Format the entries below as a JSON list of strings, one string per line and no blank lines.

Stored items
▶

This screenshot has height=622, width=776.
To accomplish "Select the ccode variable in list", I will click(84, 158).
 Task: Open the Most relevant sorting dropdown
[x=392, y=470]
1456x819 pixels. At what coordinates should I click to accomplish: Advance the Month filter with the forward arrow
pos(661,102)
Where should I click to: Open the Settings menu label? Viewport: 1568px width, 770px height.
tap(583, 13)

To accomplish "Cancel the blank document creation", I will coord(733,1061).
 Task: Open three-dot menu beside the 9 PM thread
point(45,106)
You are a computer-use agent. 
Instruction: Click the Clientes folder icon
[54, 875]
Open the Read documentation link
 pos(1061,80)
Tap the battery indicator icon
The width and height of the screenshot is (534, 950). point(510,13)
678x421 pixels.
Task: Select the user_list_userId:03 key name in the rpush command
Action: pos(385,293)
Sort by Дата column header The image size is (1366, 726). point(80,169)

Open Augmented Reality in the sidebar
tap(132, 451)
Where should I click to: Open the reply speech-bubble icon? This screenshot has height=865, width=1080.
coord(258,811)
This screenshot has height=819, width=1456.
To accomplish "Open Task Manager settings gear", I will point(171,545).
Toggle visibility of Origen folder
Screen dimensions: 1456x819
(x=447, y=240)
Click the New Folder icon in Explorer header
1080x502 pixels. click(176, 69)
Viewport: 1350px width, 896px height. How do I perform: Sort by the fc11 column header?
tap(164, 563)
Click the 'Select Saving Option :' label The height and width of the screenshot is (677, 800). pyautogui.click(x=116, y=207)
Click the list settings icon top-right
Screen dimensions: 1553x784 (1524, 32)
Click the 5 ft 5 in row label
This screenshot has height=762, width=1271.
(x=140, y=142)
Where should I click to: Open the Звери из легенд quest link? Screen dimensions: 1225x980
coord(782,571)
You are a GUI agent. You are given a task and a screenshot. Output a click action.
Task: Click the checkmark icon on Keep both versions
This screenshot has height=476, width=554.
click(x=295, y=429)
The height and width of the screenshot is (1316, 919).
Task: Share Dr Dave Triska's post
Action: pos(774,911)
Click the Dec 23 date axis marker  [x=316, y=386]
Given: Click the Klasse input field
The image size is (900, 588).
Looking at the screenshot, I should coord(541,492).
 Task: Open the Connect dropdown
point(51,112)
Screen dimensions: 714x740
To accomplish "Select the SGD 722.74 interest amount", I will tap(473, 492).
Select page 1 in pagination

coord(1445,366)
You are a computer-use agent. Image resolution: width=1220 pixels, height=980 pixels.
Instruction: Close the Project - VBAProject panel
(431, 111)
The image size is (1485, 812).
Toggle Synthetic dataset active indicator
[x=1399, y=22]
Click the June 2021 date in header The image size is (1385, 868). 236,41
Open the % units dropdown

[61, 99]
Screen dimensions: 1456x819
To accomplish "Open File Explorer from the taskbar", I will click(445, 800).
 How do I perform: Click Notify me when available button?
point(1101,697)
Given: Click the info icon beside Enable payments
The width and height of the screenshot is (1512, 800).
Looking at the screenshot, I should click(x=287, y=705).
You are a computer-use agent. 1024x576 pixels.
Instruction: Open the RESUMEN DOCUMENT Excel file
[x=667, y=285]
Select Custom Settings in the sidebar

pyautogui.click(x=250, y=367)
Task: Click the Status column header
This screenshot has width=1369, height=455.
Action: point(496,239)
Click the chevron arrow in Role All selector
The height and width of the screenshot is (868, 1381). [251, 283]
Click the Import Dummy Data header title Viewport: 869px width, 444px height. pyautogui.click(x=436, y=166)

◀

**Output below:**
[
  "This screenshot has height=622, width=776.",
  "To accomplish \"Select the ccode variable in list\", I will click(84, 158).",
  " Task: Open the Most relevant sorting dropdown",
  "[x=392, y=470]",
  "1456x819 pixels. At what coordinates should I click to accomplish: Advance the Month filter with the forward arrow",
  "pos(661,102)",
  "Where should I click to: Open the Settings menu label? Viewport: 1568px width, 770px height.",
  "tap(583, 13)",
  "To accomplish \"Cancel the blank document creation\", I will coord(733,1061).",
  " Task: Open three-dot menu beside the 9 PM thread",
  "point(45,106)",
  "You are a computer-use agent. ",
  "Instruction: Click the Clientes folder icon",
  "[54, 875]",
  "Open the Read documentation link",
  " pos(1061,80)",
  "Tap the battery indicator icon",
  "The width and height of the screenshot is (534, 950). point(510,13)",
  "678x421 pixels.",
  "Task: Select the user_list_userId:03 key name in the rpush command",
  "Action: pos(385,293)",
  "Sort by Дата column header The image size is (1366, 726). point(80,169)",
  "Open Augmented Reality in the sidebar",
  "tap(132, 451)",
  "Where should I click to: Open the reply speech-bubble icon? This screenshot has height=865, width=1080.",
  "coord(258,811)",
  "This screenshot has height=819, width=1456.",
  "To accomplish \"Open Task Manager settings gear\", I will point(171,545).",
  "Toggle visibility of Origen folder",
  "Screen dimensions: 1456x819",
  "(x=447, y=240)",
  "Click the New Folder icon in Explorer header",
  "1080x502 pixels. click(176, 69)",
  "Viewport: 1350px width, 896px height. How do I perform: Sort by the fc11 column header?",
  "tap(164, 563)",
  "Click the 'Select Saving Option :' label The height and width of the screenshot is (677, 800). pyautogui.click(x=116, y=207)",
  "Click the list settings icon top-right",
  "Screen dimensions: 1553x784 (1524, 32)",
  "Click the 5 ft 5 in row label",
  "This screenshot has height=762, width=1271.",
  "(x=140, y=142)",
  "Where should I click to: Open the Звери из легенд quest link? Screen dimensions: 1225x980",
  "coord(782,571)",
  "You are a GUI agent. You are given a task and a screenshot. Output a click action.",
  "Task: Click the checkmark icon on Keep both versions",
  "This screenshot has height=476, width=554.",
  "click(x=295, y=429)",
  "The height and width of the screenshot is (1316, 919).",
  "Task: Share Dr Dave Triska's post",
  "Action: pos(774,911)",
  "Click the Dec 23 date axis marker  [x=316, y=386]",
  "Given: Click the Klasse input field",
  "The image size is (900, 588).",
  "Looking at the screenshot, I should coord(541,492).",
  " Task: Open the Connect dropdown",
  "point(51,112)",
  "Screen dimensions: 714x740",
  "To accomplish \"Select the SGD 722.74 interest amount\", I will tap(473, 492).",
  "Select page 1 in pagination",
  "coord(1445,366)",
  "You are a computer-use agent. Image resolution: width=1220 pixels, height=980 pixels.",
  "Instruction: Close the Project - VBAProject panel",
  "(431, 111)",
  "The image size is (1485, 812).",
  "Toggle Synthetic dataset active indicator",
  "[x=1399, y=22]",
  "Click the June 2021 date in header The image size is (1385, 868). 236,41",
  "Open the % units dropdown",
  "[61, 99]",
  "Screen dimensions: 1456x819",
  "To accomplish \"Open File Explorer from the taskbar\", I will click(445, 800).",
  " How do I perform: Click Notify me when available button?",
  "point(1101,697)",
  "Given: Click the info icon beside Enable payments",
  "The width and height of the screenshot is (1512, 800).",
  "Looking at the screenshot, I should click(x=287, y=705).",
  "You are a computer-use agent. 1024x576 pixels.",
  "Instruction: Open the RESUMEN DOCUMENT Excel file",
  "[x=667, y=285]",
  "Select Custom Settings in the sidebar",
  "pyautogui.click(x=250, y=367)",
  "Task: Click the Status column header",
  "This screenshot has width=1369, height=455.",
  "Action: point(496,239)",
  "Click the chevron arrow in Role All selector",
  "The height and width of the screenshot is (868, 1381). [251, 283]",
  "Click the Import Dummy Data header title Viewport: 869px width, 444px height. pyautogui.click(x=436, y=166)"
]